À Luz da Palavra – 5º Domingo da Páscoa – Ano A A liturgia deste domingo convida-nos a reflectir sobre a comunidade que nasce de Jesus ressuscitado, a Igreja. A segunda leitura chama-lhe “templo espiritual”, do qual Cristo é a “pedra angular” e os cristãos “pedras vivas”. Pedro afirma que esta Igreja é “uma geração eleita, um sacerdócio real”, cuja missão é oferecer a Deus o verdadeiro culto. Esta afirmação favorece a tomada de consciência sobre a nossa condição de novo povo de Deus, saído das águas do Baptismo, adquirido pela mediação de Jesus Cristo. Apesar desta carta ser quase tão antiga como a existência do cristianismo e de o concílio Vaticano II ter “restituído” ao povo de Deus, maioritariamente constituído por fiéis leigos/as, a sua dignidade de “sacerdócio santo, destinado a oferecer sacrifícios espirituais, agradáveis a Deus por Jesus Cristo”, o certo é que nós, cristãos e cristãs, não ordenados/as, temos dificuldade em nos compreendermos e em termos consciência de que podemos e devemos oferecer a Deus o culto espiritual da nossa existência, porque em Jesus foi inaugurado o sacerdócio existencial. A maior parte das vezes relegamos para os presbíteros, a quem chamamos indistintamente “sacerdotes”, a dignidade e os atributos que são pertença de todo o povo santo de Deus.

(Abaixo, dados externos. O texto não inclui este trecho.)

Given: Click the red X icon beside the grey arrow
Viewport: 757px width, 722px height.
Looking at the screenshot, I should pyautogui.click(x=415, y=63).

No Evangelho, Jesus sacerdote apresenta-se como o caminho, a verdade e a vida. Ele é o único mediador, no qual todos temos acesso ao Pai. Não temos que ficar detidos/as “às portas do templo”, como se fôssemos impuros/as, para implorar a graça, através dos que receberam o sacramento da ordem, à maneira do Antigo Testamento, porque todo o cristão e cristã está numa situação de imediatez radical face a Deus. A mediação do sacerdócio ministerial, sendo necessária e legítima, deve ser compreendida a partir da situação cristã. Também é no sacerdócio comum que se enraíza a nossa capacidade de participar activamente na liturgia, de anunciar a Palavra de Deus e de servir a comunidade cristã e humana.
A primeira leitura dá-nos conta de como nas primeiras comunidades cristãs as pessoas mais responsáveis sentiram a necessidade de repartir tarefas, para que a Igreja crescesse pelo bom exercício de todos os carismas. Hoje, todos nós, bispos, presbíteros, diáconos, cristãos e cristãs – homens e mulheres – somos chamados/as a repensar a pastoral das nossas comunidades, a descobrir o verdadeiro lugar e o modo de integração de cada um e de cada uma e a compartilhar os diversos serviços e ministérios, de acordo com a nossa vocação específica, para a Igreja se aproxime cada vez mais do projecto de Jesus, do seu sonho e da sua prática. Ele é sempre o pastor supremo da Igreja, seja qual for o seu representante visível na terra.